Lames de Joie : redonner élan et liberté de mouvement aux amputés
L’association Lames de Joie poursuit une mission essentielle : offrir aux enfants et adultes amputés d’un ou de leurs deux membres inférieurs la possibilité de pratiquer un sport grâce à des lames de course en carbone. Un équipement de haute technologie, dont le prix varie entre 2 500 et plus de
10 000 euros par membre, et qui n’est pas remboursé par la Sécurité sociale. Un frein considérable pour beaucoup.
Pourtant, Lames de Joie rend ces lames accessibles à tous, en les prêtant gratuitement, sans condition de ressources, ni demande de caution. La seule exigence : s’engager à pratiquer régulièrement une activité physique.
Un soutien qui change des trajectoires de vie. Le mathéron David Girodet, pilote d’hélicoptère amputé d’une jambe après un accident, en est une illustration marquante. Grâce à une lame fournie par l’association, il a pu reprendre la course à pied, « comme avant ».
Un accident qui bouleverse tout
À 54 ans, David Girodet affiche une carrière bien remplie.
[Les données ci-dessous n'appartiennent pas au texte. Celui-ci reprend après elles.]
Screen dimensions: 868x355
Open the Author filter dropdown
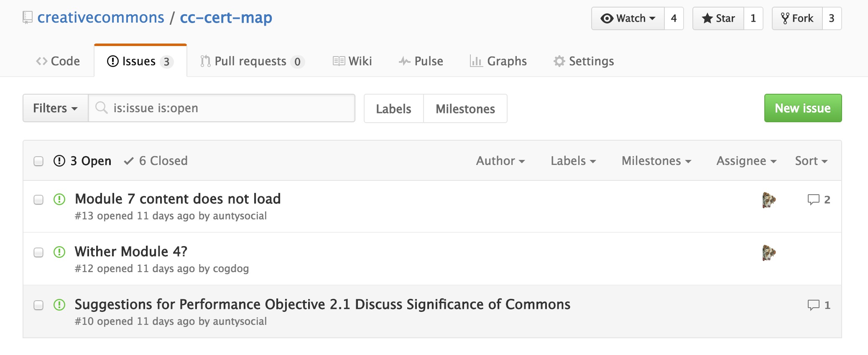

Après six années dans l’aviation légère de l’armée de terre, il consacre 22 ans à la Gendarmerie nationale, occupant plusieurs postes de commandement jusqu’à diriger le centre de formation des équipages hélicoptères. Le 1er août 2020, il amorce une nouvelle étape en rejoignant le secteur privé, intégrant le SAF, une société spécialisée dans les missions de secours héliporté pour le SAMU. Mais en décembre de la même année, un drame survient : « j’ai eu un accident lors d’un entraînement à une mission de treuillage en montagne. J’ai été le seul rescapé ».
Une décision difficile : l’amputation
Gravement blessé, il est transporté en urgence absolue vers l’hôpital de Grenoble. Son dos est stabilisé, mais une blessure à son pied droit s’aggrave. « Je n’ai pas perdu ma jambe lors de l’accident lui-même, mais le pied a été tellement abîmé qu’il n’a pas été irrigué. Les médecins m’ont orienté vers un spécialiste de l’amputation. En fait, j’avais la capacité de garder mon pied… mais avec une cheville quasiment soudée avec un pied coupé à la moitié, donc une incapacité. En résumé, il n’y aurait pas eu moyen d’appareiller correctement. J’ai toujours fait beaucoup de sport, énormément de ski, de courses à pied, pas mal de vélo aussi… j’ai donc pris la décision avec mon épouse de me faire amputer. »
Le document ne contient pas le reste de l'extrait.